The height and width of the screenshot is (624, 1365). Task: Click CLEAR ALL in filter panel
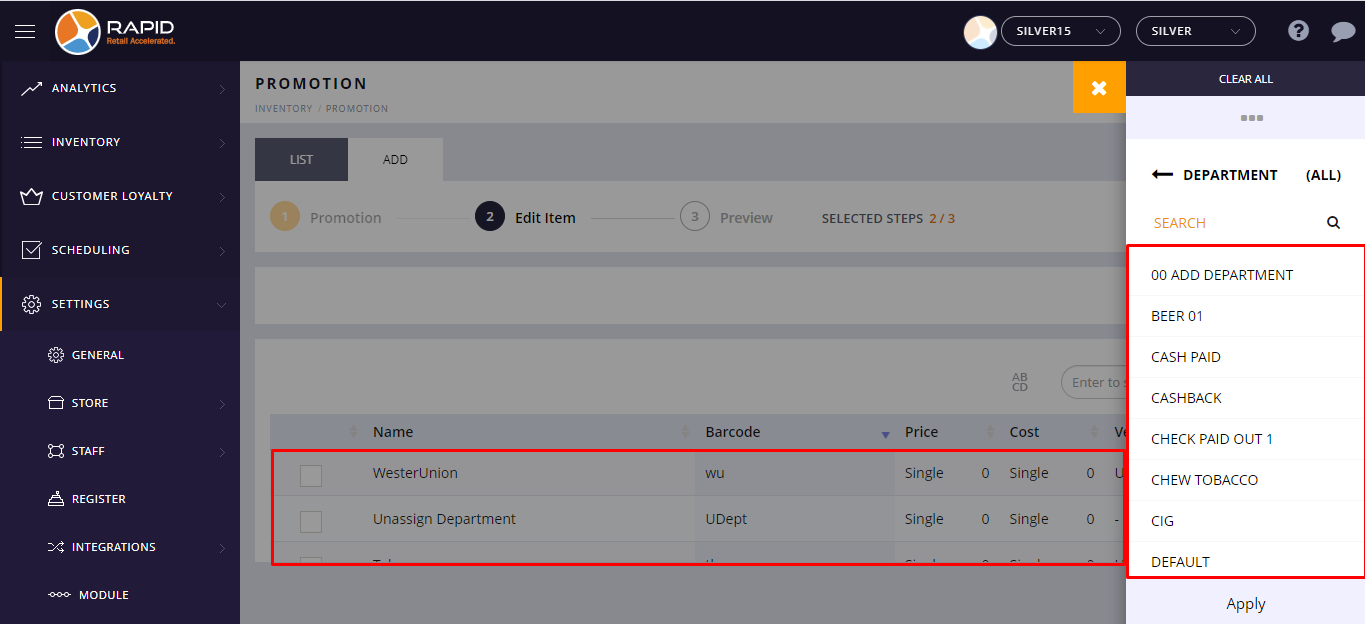pyautogui.click(x=1245, y=79)
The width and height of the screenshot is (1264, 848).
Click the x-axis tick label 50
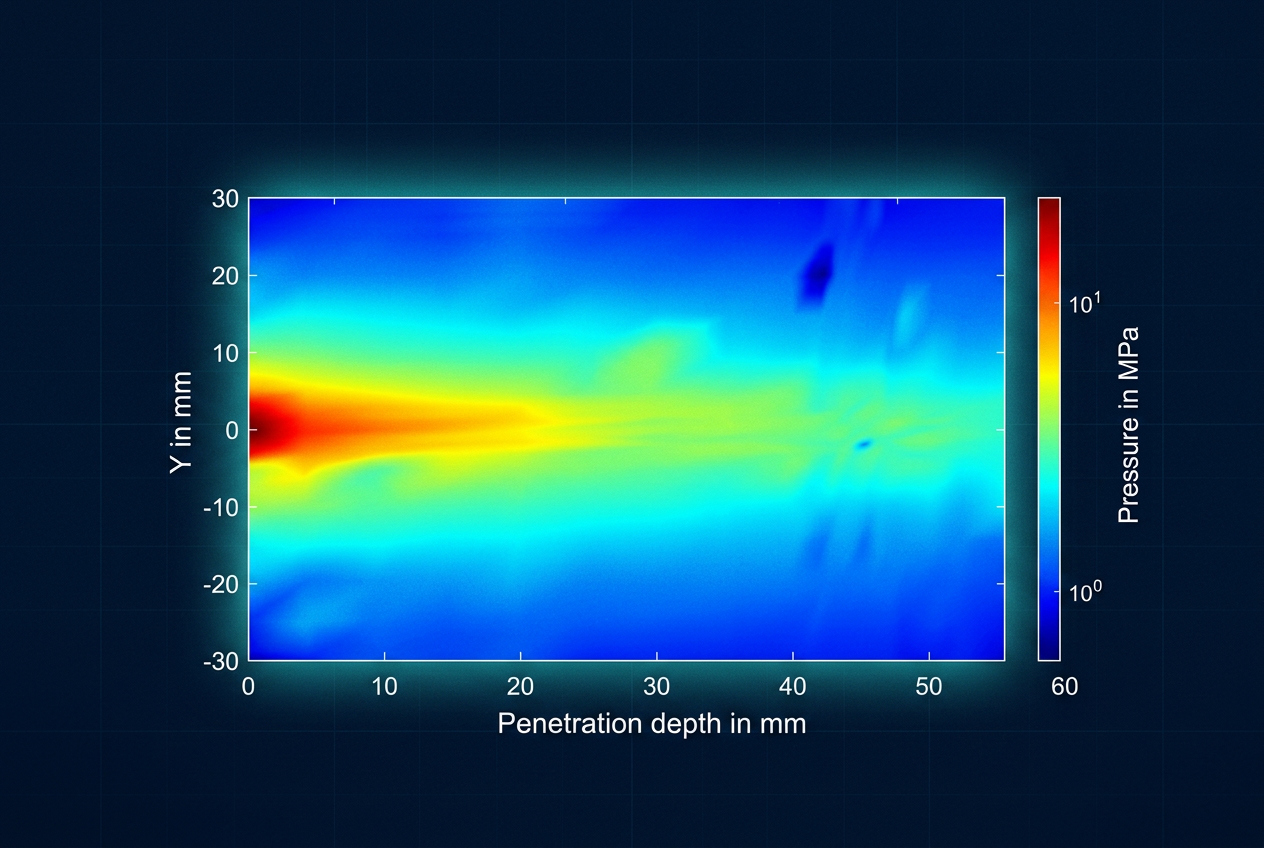pyautogui.click(x=929, y=688)

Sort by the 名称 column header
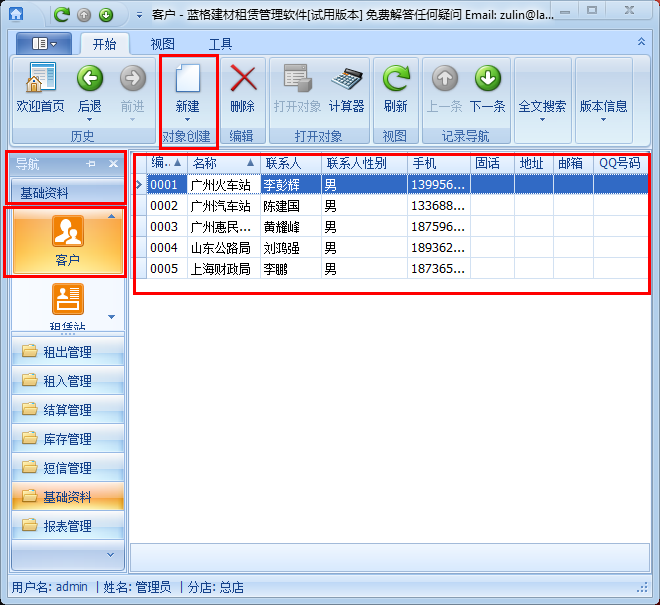click(222, 163)
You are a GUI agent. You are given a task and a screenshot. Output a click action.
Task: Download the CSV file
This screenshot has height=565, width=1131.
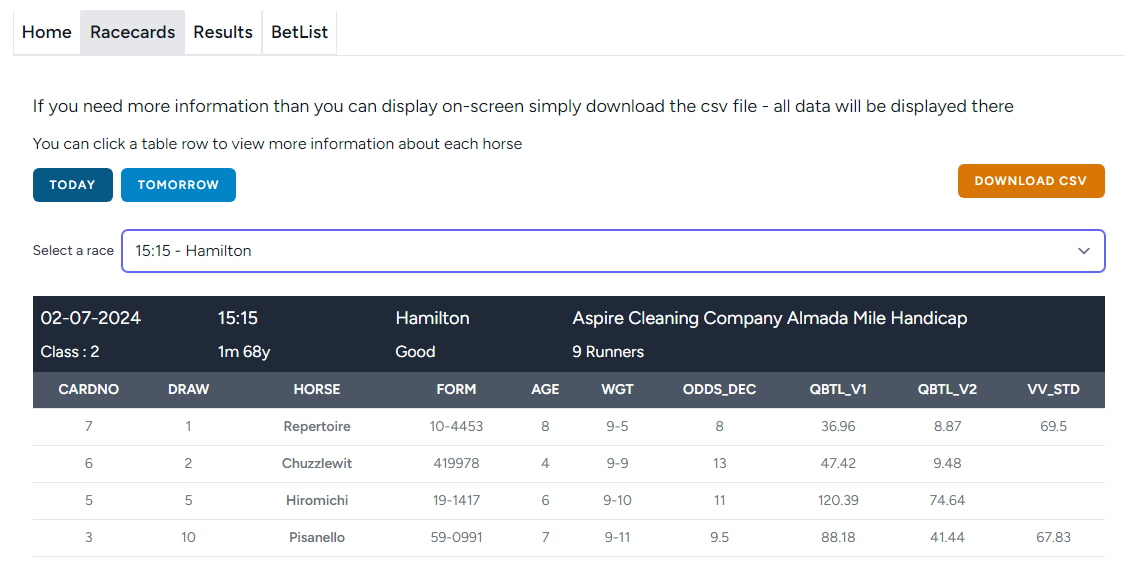(x=1030, y=181)
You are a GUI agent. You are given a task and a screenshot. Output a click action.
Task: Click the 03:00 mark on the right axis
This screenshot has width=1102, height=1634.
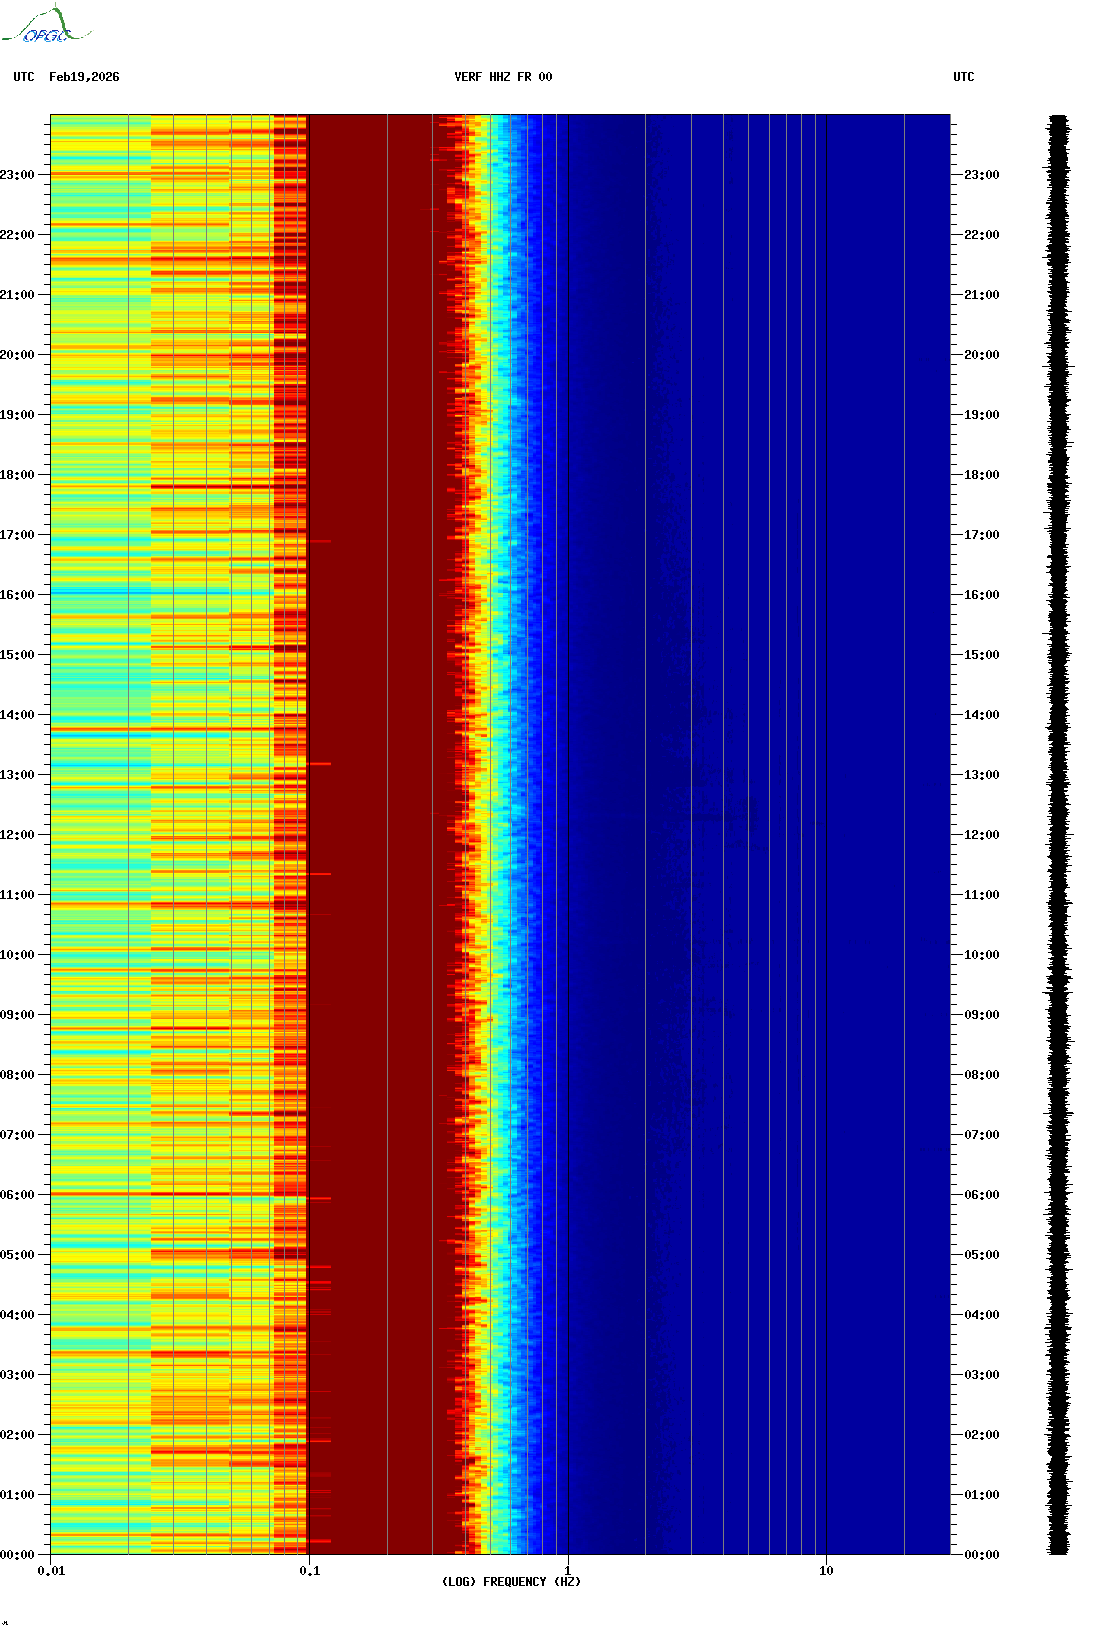point(981,1375)
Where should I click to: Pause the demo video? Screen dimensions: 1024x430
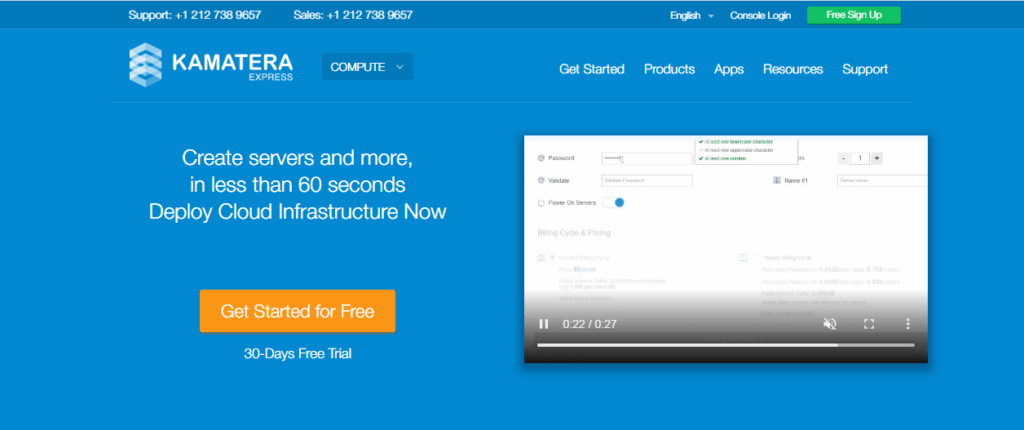[544, 323]
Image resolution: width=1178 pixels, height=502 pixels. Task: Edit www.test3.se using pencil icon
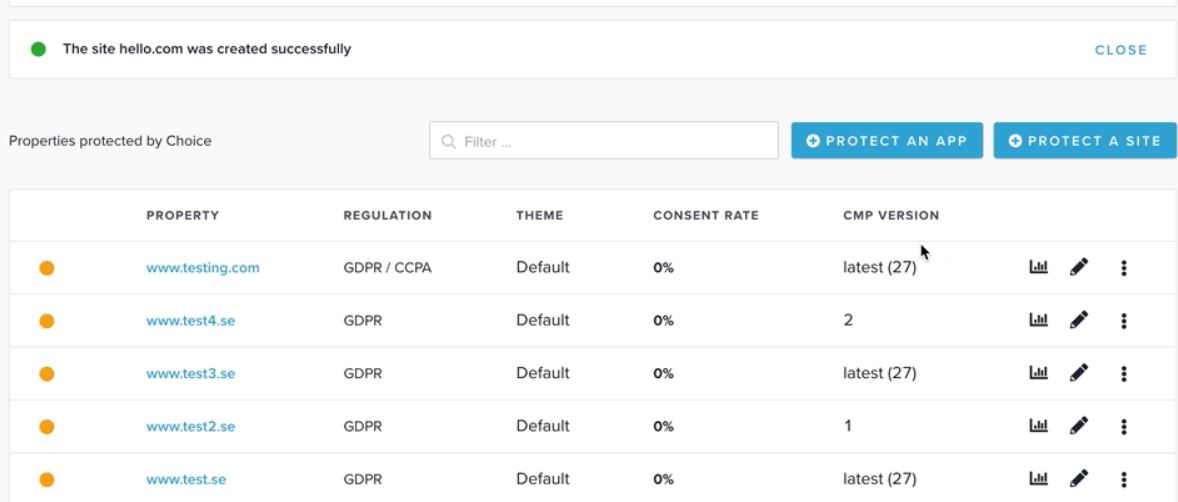tap(1078, 373)
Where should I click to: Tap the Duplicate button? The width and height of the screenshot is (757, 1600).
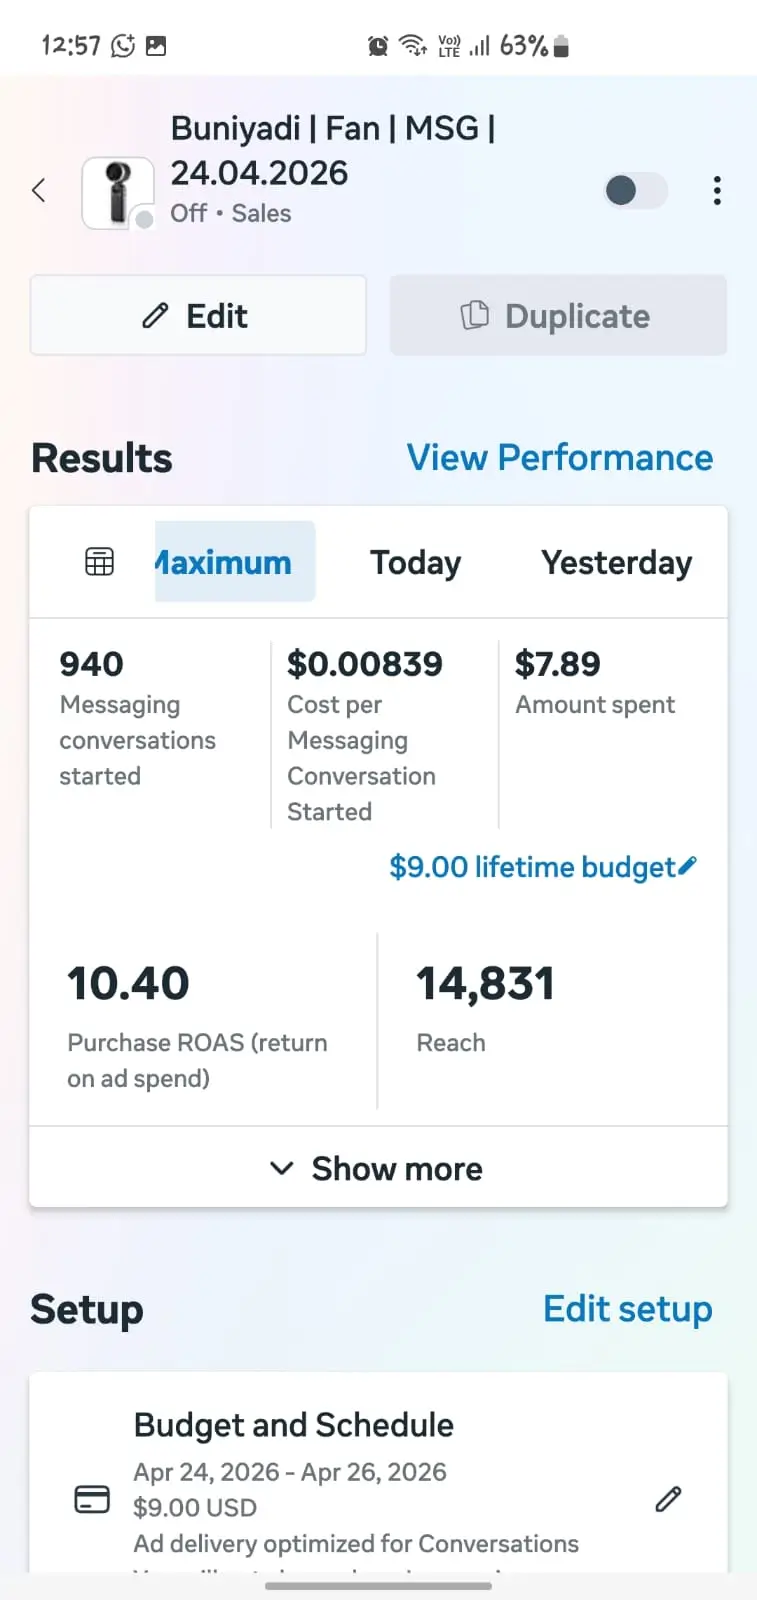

→ Prompt
The reply is to be all the records above, transcribed exactly, with no pictures.

→ Answer space
The height and width of the screenshot is (624, 1365). Task: Click CLEAR ALL in filter panel
pyautogui.click(x=1245, y=79)
The width and height of the screenshot is (1264, 848).
Click the x-axis tick label 50
pyautogui.click(x=929, y=688)

Sort by the 名称 column header
click(222, 163)
You are a GUI agent. You are given a task and a screenshot. Output a click action.
Task: Download the CSV file
This screenshot has height=565, width=1131.
(x=1030, y=181)
You are a GUI agent. You are given a task and a screenshot. Output a click action.
Task: Click the 03:00 mark on the right axis
This screenshot has width=1102, height=1634.
point(981,1375)
Where should I click to: Pause the demo video? Screen dimensions: 1024x430
[544, 323]
Image resolution: width=1178 pixels, height=502 pixels. Task: Edit www.test3.se using pencil icon
tap(1078, 373)
Where should I click to: Tap the Duplicate button? The width and height of the screenshot is (757, 1600).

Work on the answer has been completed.